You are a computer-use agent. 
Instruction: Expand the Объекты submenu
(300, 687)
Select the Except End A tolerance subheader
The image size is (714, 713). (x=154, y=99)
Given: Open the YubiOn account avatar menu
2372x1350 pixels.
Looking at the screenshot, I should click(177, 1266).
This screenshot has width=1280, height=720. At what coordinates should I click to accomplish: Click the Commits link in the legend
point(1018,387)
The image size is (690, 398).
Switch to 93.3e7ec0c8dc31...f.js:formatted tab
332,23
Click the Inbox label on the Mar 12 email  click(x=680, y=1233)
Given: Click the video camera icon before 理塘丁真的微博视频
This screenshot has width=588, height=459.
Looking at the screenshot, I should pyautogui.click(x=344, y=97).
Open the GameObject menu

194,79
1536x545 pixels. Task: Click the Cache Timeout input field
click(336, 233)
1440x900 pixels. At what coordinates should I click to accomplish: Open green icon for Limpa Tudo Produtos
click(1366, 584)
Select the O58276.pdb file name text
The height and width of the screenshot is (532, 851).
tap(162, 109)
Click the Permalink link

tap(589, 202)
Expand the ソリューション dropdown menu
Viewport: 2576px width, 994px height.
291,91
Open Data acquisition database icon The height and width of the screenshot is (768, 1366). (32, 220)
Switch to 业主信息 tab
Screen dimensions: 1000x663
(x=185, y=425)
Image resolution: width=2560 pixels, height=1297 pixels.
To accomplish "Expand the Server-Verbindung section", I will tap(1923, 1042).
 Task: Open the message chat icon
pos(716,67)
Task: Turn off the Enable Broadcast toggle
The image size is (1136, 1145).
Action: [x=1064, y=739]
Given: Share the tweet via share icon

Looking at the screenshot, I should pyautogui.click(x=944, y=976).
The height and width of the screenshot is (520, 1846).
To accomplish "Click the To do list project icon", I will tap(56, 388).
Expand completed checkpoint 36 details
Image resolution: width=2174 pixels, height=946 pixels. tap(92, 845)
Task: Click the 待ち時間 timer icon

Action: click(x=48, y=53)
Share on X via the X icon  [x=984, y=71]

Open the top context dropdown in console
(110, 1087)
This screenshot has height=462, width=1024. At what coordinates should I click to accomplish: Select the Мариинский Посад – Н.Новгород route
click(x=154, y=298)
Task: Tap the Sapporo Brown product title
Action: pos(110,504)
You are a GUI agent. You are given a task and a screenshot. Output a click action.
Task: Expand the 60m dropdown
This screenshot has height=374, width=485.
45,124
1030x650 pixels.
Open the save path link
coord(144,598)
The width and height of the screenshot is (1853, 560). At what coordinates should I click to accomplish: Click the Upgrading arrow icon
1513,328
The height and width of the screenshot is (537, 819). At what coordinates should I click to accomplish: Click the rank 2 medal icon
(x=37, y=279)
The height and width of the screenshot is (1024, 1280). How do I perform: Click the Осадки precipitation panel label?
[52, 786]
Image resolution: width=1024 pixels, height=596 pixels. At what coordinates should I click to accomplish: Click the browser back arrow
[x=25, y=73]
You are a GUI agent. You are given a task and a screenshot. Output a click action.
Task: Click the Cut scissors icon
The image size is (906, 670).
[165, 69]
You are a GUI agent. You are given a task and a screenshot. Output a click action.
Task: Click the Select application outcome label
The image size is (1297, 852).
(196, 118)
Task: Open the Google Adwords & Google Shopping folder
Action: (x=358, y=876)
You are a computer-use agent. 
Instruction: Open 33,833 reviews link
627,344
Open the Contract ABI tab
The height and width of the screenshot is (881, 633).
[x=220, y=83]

WHAT IS BEING ASKED - Repeat the rows above word for word.

FINAL RESULT -
You are a computer-use agent. 
Instruction: Expand the Объекты submenu
(300, 687)
Select the Except End A tolerance subheader
The image size is (714, 713). (x=154, y=99)
Given: Open the YubiOn account avatar menu
2372x1350 pixels.
Looking at the screenshot, I should click(177, 1266).
This screenshot has width=1280, height=720. At what coordinates should I click to accomplish: Click the Commits link in the legend
point(1018,387)
The image size is (690, 398).
Switch to 93.3e7ec0c8dc31...f.js:formatted tab
332,23
Click the Inbox label on the Mar 12 email  click(x=680, y=1233)
Given: Click the video camera icon before 理塘丁真的微博视频
This screenshot has width=588, height=459.
Looking at the screenshot, I should pyautogui.click(x=344, y=97).
Open the GameObject menu

194,79
1536x545 pixels. Task: Click the Cache Timeout input field
click(336, 233)
1440x900 pixels. At what coordinates should I click to accomplish: Open green icon for Limpa Tudo Produtos
click(1366, 584)
Select the O58276.pdb file name text
The height and width of the screenshot is (532, 851).
tap(162, 109)
Click the Permalink link

tap(589, 202)
Expand the ソリューション dropdown menu
Viewport: 2576px width, 994px height.
291,91
Open Data acquisition database icon The height and width of the screenshot is (768, 1366). (32, 220)
Switch to 业主信息 tab
Screen dimensions: 1000x663
(x=185, y=425)
Image resolution: width=2560 pixels, height=1297 pixels.
To accomplish "Expand the Server-Verbindung section", I will tap(1923, 1042).
 Task: Open the message chat icon
pos(716,67)
Task: Turn off the Enable Broadcast toggle
The image size is (1136, 1145).
Action: [x=1064, y=739]
Given: Share the tweet via share icon

Looking at the screenshot, I should pyautogui.click(x=944, y=976).
The height and width of the screenshot is (520, 1846).
To accomplish "Click the To do list project icon", I will tap(56, 388).
Expand completed checkpoint 36 details
Image resolution: width=2174 pixels, height=946 pixels. tap(92, 845)
Task: Click the 待ち時間 timer icon

Action: click(x=48, y=53)
Share on X via the X icon  [x=984, y=71]

Open the top context dropdown in console
(110, 1087)
This screenshot has height=462, width=1024. At what coordinates should I click to accomplish: Select the Мариинский Посад – Н.Новгород route
click(x=154, y=298)
Task: Tap the Sapporo Brown product title
Action: pos(110,504)
You are a GUI agent. You are given a task and a screenshot. Output a click action.
Task: Expand the 60m dropdown
This screenshot has height=374, width=485.
45,124
1030x650 pixels.
Open the save path link
coord(144,598)
The width and height of the screenshot is (1853, 560). At what coordinates should I click to accomplish: Click the Upgrading arrow icon
1513,328
The height and width of the screenshot is (537, 819). At what coordinates should I click to accomplish: Click the rank 2 medal icon
(x=37, y=279)
The height and width of the screenshot is (1024, 1280). How do I perform: Click the Осадки precipitation panel label?
[52, 786]
Image resolution: width=1024 pixels, height=596 pixels. At what coordinates should I click to accomplish: Click the browser back arrow
[x=25, y=73]
You are a GUI agent. You are given a task and a screenshot. Output a click action.
Task: Click the Cut scissors icon
The image size is (906, 670).
[165, 69]
You are a GUI agent. You are given a task and a screenshot. Output a click action.
Task: Click the Select application outcome label
The image size is (1297, 852).
(196, 118)
Task: Open the Google Adwords & Google Shopping folder
Action: (x=358, y=876)
You are a computer-use agent. 
Instruction: Open 33,833 reviews link
627,344
Open the Contract ABI tab
The height and width of the screenshot is (881, 633).
[x=220, y=83]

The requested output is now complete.